**Exercices à faire:**
1/ Dans l'extrait sur le VIH dans le sperme, quel temps moyen de divergence entre les virus du sang et ceux du sperme est estimé chez les 8 patients du mécanisme n°2 ?
2/ Prolongez l'extrait sur le VIH dans le sperme à partir de sa dernière phrase.

**Extrait:**
>>

2) Mécanisme 2 : Une population virale est présente dans le sperme en proportion beaucoup plus importante que dans le sang, conséquence d’une sélection et de l’amplification d’une population virale spécifique. Ce cas de figure a été décrit pour 8/16 (50%) patients de l’étude.

3) Mécanisme 3 : Les virus présents dans le sang et dans le sperme sont très nettement distincts avec l’existence d’un branchement séparant bien les séquences issues des 2 compartiments. Ce cas de figure a été retrouvé chez 5 patients de l’étude.

Ceci a permis de conduire à l’élaboration de 3 mécanismes distincts permettant de décrire l’origine des populations virales VIH présentes dans le sperme.

Le cas n°1 correspond à une importation directe du virus du sang vers le tractus génital.

Le cas n°2 correspond à une amplification en un seul clone d’une population virale donnée à l’intérieur du tractus génital. Ce mécanisme est majoritaire chez les patients décrits dans cette étude.

Le cas n°3 définit une compartimentalisation avec une évolution distincte du virus avec réplication indépendante et autonome à l’intérieur du tractus génital.

Divergence génétique et temps

Dans une seconde partie de leur travail les auteurs ont cherché à estimer le temps depuis lequel les séquences virales présentes dans le sang et les séquences virales présentes dans le sperme avaient divergé génétiquement. Dans le groupe des 8 patients pour lesquels le virus VIH présent dans le sperme résulte principalement d’un mécanisme d’amplification oligoclonale (mécanisme n°2 décrit ci-dessus) ce temps à été estimé à une moyenne de 57 jours, indiquant une divergence récente des virus présents dans le sperme par rapport aux virus plasmatiques. Inversement, les patients (n = 5) dont les virus VIH détectés dans le sperme témoignent d’une compartimentalisation, la divergence des séquences virales entre les 2 compartiments est estimée beaucoup plus lointaine, en moyenne à 5 ans.

Une dernière partie de leur travail a porté sur l’analyse de l’environnement immunologique présent dans le compartiment du tractus génital masculin, avec pour objectif de déterminer si le plasma séminal présente un profil immunologique distinct de celui du compartiment sanguin. Pour cela, ils ont mesuré le niveau de 19 cytokines et chemokines dans les prélèvements appariés de sperme et de sang chez les patients de l’étude. Aucune des cytokines testées ne corrèle avec un mécanisme donné de transmission du VIH dans le sperme (amplification ou compartimentalisation). De plus, aucune corrélation n’a été retrouvée entre le niveau des cytokines et la charge viraleCharge virale La charge virale plasmatique est le nombre de particules virales contenues dans un échantillon de sang ou autre contenant (salive, LCR, sperme..). Pour le VIH, la charge virale est utilisée comme marqueur afin de suivre la progression de la maladie et mesurer l’efficacité des traitements. Le niveau de charge virale, mais plus encore le taux de CD4, participent à la décision de traitement par les antirétroviraux. VIH-1 plasmatique, le mécanisme de transmission du VIH dans le sperme, ou la présence d’infections sexuellement transmissibles asymptomatiques détectées chez 5 des patients. De manière globale, il est observé un enrichissement en cytokines et chemokines du tractus génital facilitant la réplication virale dans ce compartiment.

<<

**Enregistrements:**
>>

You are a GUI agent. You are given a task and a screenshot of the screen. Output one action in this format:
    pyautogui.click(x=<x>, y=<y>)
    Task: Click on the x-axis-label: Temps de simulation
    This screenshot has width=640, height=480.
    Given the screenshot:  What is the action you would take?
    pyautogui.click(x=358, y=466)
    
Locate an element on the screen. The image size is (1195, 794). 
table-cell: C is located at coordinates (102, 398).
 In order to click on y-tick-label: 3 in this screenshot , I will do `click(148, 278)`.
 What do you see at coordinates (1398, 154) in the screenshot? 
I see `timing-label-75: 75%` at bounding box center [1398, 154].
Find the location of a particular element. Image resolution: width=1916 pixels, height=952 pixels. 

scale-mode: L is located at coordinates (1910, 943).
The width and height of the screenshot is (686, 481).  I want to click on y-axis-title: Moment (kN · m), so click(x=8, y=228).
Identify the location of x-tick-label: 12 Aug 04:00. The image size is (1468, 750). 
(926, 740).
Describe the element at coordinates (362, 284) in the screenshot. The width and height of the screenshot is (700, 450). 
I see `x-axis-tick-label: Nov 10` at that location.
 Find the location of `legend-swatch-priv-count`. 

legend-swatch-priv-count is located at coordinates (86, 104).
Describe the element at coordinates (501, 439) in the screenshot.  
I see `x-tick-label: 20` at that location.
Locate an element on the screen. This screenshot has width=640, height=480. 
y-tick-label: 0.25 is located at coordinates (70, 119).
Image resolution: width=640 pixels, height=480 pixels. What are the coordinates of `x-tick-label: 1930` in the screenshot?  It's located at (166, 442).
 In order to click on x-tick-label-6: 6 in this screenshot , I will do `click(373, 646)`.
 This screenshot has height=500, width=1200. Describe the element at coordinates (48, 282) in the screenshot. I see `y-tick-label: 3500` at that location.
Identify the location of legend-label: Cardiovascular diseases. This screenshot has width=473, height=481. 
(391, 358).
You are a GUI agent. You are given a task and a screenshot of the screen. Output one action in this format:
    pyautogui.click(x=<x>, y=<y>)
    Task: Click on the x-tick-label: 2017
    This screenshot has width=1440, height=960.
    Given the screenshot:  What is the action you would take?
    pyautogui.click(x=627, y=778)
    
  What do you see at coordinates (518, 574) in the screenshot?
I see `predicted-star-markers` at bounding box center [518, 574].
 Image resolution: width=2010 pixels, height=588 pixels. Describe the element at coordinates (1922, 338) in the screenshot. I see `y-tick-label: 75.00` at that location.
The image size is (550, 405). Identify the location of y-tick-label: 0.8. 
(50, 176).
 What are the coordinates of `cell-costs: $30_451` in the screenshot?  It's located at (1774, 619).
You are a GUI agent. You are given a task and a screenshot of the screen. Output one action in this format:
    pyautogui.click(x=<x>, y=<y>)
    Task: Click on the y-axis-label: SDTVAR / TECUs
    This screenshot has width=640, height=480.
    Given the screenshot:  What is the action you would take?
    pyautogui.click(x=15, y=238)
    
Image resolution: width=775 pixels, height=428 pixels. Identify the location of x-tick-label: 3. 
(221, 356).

<<

**Réponses:**
1/ 57 jours en moyenne.

2/
Mécanismes de transmission

En résumé, ce travail décrit 3 mécanismes de transmission du virus VIH à partir du plasma vers le tractus génital masculin :

Mécanisme 1 : Transfert direct de virus sans réplication dans le tractus génital correspondant à un équilibre des populations virales entre les 2 compartiments.

Mécanisme 2 : Infiltration dans le tractus génital de cellules CD4+ infectées, générant ainsi un foyer local d’infection permettant une amplification clonale d’une population virale donnée. Il s’agit du mécanisme majoritairement décrit dans cette étude.

Mécanisme 3 : Activation de l’immunité locale qui permet de générer un environnement favorisant une réplication continue, autonome et durable du virus VIH conduisant à la compartimentalisation anatomique.

Cet article est ainsi très intéressant pour la compréhension des mécanismes de transmission du virus VIH dans le tractus génital masculin. Une perspective pourrait être de déterminer si les caractéristiques phénotypiques du virus jouent un rôle dans la nature de ce mécanisme et dans le type de virus transmis.